The Man Who Confessed

Most U.S. colleges and universities have agreed that they do not want Communists on their faculties. Many have also decided that they do not want former party members who refuse to answer competent questions about themselves and the party. But what about the ex-Communist who has confessed all? Last week, having answered that question for itself, American University in Washington, D.C. found itself in the middle of a new academic storm.

The case involved was that of Law Professor Herbert Fuchs.* When the university hired him in 1949, he gave no hint that there was anything amiss in his past. Then last June, he was subpoenaed by the House Un-American Activities Committee. After one appearance at which he declined to name his former associates, he decided to answer everything.
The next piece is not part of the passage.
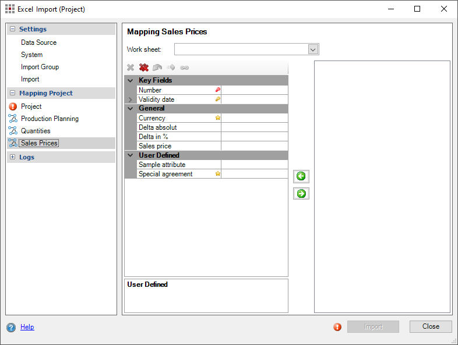Open the Help link
This screenshot has width=458, height=345.
click(x=27, y=327)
He had, he said, been a party member from 1934 until 1946, when he broke in "complete disillusionment." During that time, he had worked with a Senate committee investigating railroads, had had a job with the NLRB and then with the War Labor Board. At each of these places, he had been the head of a Communist cell.

When news of Fuchs's testimony first leaked out, A.U.'s President Hurst Anderson rushed to his defense. Fuchs, he declared, was "an intelligent, loyal and devoted teacher. He made a serious mistake in the past, which he has recognized and declared." The university, added Anderson, had every intention of keeping him on: "To take any other position at this time would be beneath the dignity of an institution with a Christian relationship and commitments."

As Fuchs's testimony continued, however, Anderson had serious second thoughts. Shocked by the extent of Fuchs's involvement during twelve years of deceit, Anderson first asked him to take a leave of absence. After three months of consideration, he and his executive committee decided that Fuchs should be dropped from the faculty. Whatever merit A.U.'s decision might have had, it proved to be popular with almost no one.

Both the Chicago Tribune and the international-minded Washington Post and Times Herald denounced it. Ohio Congressman Gordon Scherer, a member of the House committee, exclaimed that "to start to fire men who cooperate with the committee can only . . . stop others from cooperating." Said Herbert Fuchs: "My dismissal serves no useful purpose. It denies the doctrine of conversion and forgiveness ... It marks an unfounded fear of publicity and can please no group in American life other than possibly the Communist Party."

* No kin to Britain's Physicist-Traitor Klaus Fuchs.